[Texte à lire]
Témoignage – Pétition | Victimes de pédophilie, nous ne voulons pas de délai de prescription

Des faits, une réalité

J’ai 44 ans. Je suis mariée et maman de 3 enfants. Je suis une victime de pédophilie. J’avais 4 ans1/2 lorsque ma vie s’est arrêtée dans la salle de bain de l’appartement où je vivais avec ma mère et son compagnon. La scène est gravée à jamais dans mon esprit, détail par détail, tous les sentiments de l’instant sont gravés en moi, dans chacune de mes cellules: incompréhension, dégoût peur, inquiétude, terreur, paralysie, horreur, solitude. Douleur.

J’ai vécu 14 années de ces violences: attouchements, puis viols. On m’a dit qu’un petit enfant ne peut pas être physiquement violé, c’est-à-dire “pénétré”. Pourtant, entre 5 et 10 ans, mon bourreau me violait “physiquement” donc, avec les doigts, un stylo. L’introduction d’un doigt ou d’un objet dans l’anus, c’est un viol “physique”. Quand mon corps a été “prêt”, mon bourreau est passé à l’étape supérieure. J’ai vécu des viols quasiment tous les jours, pendant de trop longues années.

[Exercices à traiter]
a - Répondez aux questions suivantes sur le témoignage.
(i) Quel âge la personne qui témoigne dit-elle avoir aujourd'hui ?
(ii) Dans quelle pièce de l'appartement la scène décrite au début s'est-elle déroulée ?
(iii) Pendant combien d'années ces violences ont-elles duré ?
b - Dans le témoignage, relevez tous les sentiments énumérés après les deux-points dans la phrase qui commence par « La scène est gravée à jamais ».

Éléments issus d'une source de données

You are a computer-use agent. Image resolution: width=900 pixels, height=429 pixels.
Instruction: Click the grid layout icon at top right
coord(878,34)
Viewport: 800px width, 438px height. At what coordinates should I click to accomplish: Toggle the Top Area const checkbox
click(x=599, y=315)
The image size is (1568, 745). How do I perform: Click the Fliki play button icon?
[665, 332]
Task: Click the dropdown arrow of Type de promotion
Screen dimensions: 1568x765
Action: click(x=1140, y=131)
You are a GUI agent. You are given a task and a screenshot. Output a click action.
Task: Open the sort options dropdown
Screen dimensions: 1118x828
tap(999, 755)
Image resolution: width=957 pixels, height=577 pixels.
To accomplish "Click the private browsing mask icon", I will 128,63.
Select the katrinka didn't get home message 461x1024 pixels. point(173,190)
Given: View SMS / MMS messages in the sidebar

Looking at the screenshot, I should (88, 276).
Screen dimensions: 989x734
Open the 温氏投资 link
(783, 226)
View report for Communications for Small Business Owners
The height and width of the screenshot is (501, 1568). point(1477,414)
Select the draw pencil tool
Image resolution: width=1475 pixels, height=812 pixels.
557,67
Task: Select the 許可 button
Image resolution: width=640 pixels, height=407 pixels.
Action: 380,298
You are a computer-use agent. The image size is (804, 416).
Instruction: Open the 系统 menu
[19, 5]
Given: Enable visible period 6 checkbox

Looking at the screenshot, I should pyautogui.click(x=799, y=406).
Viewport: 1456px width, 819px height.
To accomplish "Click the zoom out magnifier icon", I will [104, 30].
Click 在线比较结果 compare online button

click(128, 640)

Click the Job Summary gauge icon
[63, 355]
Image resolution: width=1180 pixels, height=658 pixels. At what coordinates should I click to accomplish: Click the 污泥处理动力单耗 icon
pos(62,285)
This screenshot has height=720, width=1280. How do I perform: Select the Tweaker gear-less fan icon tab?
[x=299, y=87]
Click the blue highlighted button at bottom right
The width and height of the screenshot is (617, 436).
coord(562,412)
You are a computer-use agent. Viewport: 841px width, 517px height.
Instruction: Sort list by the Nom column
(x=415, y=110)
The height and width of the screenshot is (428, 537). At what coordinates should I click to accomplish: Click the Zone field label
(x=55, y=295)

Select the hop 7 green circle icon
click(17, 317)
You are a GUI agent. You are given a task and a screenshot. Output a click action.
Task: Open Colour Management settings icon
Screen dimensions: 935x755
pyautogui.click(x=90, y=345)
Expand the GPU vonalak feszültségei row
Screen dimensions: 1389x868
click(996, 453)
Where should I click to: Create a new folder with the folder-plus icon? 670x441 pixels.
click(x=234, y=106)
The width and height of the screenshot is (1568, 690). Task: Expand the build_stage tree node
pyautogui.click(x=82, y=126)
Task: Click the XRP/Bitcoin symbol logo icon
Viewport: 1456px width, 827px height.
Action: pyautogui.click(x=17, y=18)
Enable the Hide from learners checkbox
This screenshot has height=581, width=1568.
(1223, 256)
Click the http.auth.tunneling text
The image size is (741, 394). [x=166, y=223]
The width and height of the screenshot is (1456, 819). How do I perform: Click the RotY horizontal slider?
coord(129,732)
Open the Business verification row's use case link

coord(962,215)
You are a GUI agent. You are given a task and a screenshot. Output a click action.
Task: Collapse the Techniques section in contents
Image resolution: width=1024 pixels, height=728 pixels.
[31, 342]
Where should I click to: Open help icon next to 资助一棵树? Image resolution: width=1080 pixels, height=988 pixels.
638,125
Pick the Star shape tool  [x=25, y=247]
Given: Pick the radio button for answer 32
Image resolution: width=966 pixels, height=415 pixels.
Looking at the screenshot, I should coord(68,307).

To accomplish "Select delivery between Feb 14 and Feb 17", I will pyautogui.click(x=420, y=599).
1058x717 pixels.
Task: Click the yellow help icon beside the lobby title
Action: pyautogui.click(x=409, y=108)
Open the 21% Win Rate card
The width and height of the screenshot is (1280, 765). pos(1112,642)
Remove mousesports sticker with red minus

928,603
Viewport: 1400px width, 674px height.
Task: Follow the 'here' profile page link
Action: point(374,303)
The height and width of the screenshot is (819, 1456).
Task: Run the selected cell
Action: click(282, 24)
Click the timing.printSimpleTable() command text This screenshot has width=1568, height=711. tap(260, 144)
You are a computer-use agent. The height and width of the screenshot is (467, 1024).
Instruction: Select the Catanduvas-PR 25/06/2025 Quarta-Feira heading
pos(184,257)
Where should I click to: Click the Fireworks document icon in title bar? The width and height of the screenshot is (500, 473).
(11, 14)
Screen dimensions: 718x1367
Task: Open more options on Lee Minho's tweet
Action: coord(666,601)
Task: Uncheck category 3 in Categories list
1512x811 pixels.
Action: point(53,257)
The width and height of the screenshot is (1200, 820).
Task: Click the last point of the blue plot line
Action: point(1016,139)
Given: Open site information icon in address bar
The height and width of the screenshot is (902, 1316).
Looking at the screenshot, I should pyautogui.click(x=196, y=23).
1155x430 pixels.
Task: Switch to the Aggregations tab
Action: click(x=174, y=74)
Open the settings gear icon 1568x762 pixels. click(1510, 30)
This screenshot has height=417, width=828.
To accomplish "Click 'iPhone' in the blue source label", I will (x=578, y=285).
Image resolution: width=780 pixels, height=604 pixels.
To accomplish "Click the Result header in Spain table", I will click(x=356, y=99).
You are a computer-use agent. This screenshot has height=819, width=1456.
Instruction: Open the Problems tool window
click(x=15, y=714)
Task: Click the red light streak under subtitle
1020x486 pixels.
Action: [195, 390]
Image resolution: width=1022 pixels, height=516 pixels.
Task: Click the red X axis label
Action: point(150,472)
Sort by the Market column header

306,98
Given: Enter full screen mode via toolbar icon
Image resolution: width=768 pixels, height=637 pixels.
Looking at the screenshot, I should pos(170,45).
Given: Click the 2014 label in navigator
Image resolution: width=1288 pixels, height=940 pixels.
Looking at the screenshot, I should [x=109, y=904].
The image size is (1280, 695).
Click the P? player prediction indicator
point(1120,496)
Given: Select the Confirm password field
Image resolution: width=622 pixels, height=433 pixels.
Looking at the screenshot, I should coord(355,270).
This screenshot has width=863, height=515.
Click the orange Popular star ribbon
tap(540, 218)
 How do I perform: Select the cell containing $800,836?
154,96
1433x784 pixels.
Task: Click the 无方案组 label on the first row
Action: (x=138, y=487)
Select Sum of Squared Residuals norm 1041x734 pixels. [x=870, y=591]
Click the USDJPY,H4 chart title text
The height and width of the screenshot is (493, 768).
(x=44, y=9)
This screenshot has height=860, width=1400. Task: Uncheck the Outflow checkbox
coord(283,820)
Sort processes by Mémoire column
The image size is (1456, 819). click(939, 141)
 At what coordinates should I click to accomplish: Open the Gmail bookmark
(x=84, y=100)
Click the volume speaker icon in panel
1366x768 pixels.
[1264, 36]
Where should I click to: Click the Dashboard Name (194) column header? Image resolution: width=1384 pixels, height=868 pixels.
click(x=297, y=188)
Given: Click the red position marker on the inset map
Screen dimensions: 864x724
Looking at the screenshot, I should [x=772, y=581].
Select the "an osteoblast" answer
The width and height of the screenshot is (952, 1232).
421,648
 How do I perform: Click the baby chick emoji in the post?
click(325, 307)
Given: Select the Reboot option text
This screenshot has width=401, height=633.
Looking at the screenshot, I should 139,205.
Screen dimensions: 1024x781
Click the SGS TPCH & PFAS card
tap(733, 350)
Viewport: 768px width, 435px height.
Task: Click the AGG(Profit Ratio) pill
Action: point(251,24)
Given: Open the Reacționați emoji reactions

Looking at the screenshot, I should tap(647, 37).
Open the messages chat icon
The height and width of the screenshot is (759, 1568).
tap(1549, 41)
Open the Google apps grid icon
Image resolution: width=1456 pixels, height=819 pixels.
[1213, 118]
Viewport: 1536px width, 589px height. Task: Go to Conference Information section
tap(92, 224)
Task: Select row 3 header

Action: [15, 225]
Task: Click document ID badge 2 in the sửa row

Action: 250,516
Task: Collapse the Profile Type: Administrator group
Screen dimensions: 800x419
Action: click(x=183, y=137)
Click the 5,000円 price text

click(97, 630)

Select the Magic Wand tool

[Liste des réponses]
a -
(i) 44 ans.
(ii) Dans la salle de bain.
(iii) Pendant 14 années.

b - incompréhension, dégoût, peur, inquiétude, terreur, paralysie, horreur, solitude